## WHAT THE TASK ASKS
Please return, with no alterations, the lines below from the very first through the one that contains "You are a computer-use agent. 1568x483".

*** Opening of EXTRACTED ENTRIES ***

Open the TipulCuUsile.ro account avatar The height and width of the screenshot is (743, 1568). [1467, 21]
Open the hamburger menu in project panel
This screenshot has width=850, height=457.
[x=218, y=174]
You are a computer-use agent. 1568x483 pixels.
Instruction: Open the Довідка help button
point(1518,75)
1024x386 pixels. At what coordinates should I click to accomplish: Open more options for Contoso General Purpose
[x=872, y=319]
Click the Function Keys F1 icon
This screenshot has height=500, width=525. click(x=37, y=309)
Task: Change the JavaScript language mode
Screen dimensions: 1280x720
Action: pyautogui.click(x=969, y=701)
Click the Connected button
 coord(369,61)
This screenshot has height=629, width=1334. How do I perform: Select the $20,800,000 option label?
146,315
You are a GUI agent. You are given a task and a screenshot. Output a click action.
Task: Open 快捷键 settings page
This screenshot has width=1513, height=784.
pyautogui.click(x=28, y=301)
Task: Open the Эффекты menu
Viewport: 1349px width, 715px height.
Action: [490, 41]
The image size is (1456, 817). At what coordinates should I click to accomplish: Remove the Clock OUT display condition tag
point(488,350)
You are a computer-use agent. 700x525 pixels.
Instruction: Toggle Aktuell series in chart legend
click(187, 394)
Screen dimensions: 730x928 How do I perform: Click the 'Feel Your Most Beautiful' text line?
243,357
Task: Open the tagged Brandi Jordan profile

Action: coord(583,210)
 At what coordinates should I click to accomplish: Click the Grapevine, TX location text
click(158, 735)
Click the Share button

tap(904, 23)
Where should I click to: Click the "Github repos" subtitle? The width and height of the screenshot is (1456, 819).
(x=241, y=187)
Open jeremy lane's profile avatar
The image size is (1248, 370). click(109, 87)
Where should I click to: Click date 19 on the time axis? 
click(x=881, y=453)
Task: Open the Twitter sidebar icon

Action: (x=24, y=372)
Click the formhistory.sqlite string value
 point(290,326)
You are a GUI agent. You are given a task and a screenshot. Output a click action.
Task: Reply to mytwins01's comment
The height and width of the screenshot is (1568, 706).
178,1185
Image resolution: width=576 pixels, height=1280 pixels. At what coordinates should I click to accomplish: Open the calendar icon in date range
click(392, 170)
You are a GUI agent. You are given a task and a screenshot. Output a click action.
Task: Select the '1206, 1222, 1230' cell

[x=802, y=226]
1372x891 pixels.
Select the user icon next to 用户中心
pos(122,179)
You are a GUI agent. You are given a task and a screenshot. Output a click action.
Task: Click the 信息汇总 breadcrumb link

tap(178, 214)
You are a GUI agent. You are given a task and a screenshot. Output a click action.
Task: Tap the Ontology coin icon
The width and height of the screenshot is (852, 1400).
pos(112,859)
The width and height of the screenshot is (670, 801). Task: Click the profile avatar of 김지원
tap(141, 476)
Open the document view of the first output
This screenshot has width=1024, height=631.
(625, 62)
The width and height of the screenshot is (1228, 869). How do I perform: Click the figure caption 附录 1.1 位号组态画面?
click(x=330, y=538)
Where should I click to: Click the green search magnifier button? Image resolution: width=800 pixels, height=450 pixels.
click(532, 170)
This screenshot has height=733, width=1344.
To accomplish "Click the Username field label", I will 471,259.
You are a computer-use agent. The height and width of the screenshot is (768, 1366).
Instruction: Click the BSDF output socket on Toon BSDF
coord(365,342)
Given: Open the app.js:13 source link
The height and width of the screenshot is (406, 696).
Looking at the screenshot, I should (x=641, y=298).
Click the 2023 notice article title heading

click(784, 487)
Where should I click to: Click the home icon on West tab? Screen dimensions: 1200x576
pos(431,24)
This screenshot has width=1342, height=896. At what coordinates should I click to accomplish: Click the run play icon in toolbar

*** Close of EXTRACTED ENTRIES ***

## RESPONSE
Open the TipulCuUsile.ro account avatar The height and width of the screenshot is (743, 1568). [1467, 21]
Open the hamburger menu in project panel
This screenshot has width=850, height=457.
[x=218, y=174]
You are a computer-use agent. 1568x483 pixels.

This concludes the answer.